In episode one of the new season (five), for example, Morty somehow nurses a bleeding, half-dead Rick back to Earth from yet another random interplanetary adventure. But when they crash-land, apparently safely, in the sea their problems are only just beginning, because they have inadvertently offended Rick’s hitherto unmentioned nemesis, a sea god called Mr Nimbus.

Despite his camp manner and ridiculous appearance (skinny body with tiger stripes; black quiff; tight red Speedos), Mr Nimbus has incredible powers including being able to control the police with his crotch. When he comes to the Smith household to wreak his vengeance, Rick seeks to satisfy him with an elaborate dinner, complete with the finest wine, which Rick ages by sending Morty through a portal to a Narnia-like world in a parallel universe where a kindly family of cartoon dog-faced humanoids keep his wine until he is ready to collect it decades later (even though in his own world mere minutes have elapsed).

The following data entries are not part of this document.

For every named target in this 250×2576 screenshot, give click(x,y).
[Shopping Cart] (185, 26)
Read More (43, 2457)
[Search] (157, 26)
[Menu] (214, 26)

Unfortunately, it all goes horribly wrong when one of the kindly dog-faced creatures helps Morty carry the wine through the portal only to discover, on his return to the Narnia world, that many years have elapsed and his wife has died waiting for him. So Morty becomes a legendary figure of hatred to the dog-faced creatures, who, for generations plot dire revenge should he ever return — which he does at intervals, resulting in the rise and fall of whole dynasties, and epic bloodshed and destruction.

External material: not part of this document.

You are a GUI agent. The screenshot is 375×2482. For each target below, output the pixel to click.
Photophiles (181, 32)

I mention all this only to show how a tiny, almost throwaway plot detail (Narnia-type creatures help turn new wine into vintage wine suitable for a sea god nemesis) can mutate into a gloriously surreal digression that threatens to overwhelm the main narrative. You find this in the best Simpsons episodes too, but I’ve rarely seen it done with more outrageous verve than it is here.

Meanwhile, back at the Smith home Jerry and Beth have acquired an unwonted sexual adventurousness which they intend to satisfy by having a threesome with Mr Nimbus; but Morty’s date with his long-time crush Jessica is ruined after the dog-faced creatures drag her back to their portal and hold her in suspended animation for thousands of years causing her to acquire a mystical wisdom quite unsuited to teen love relationships. Trust me, it’s great.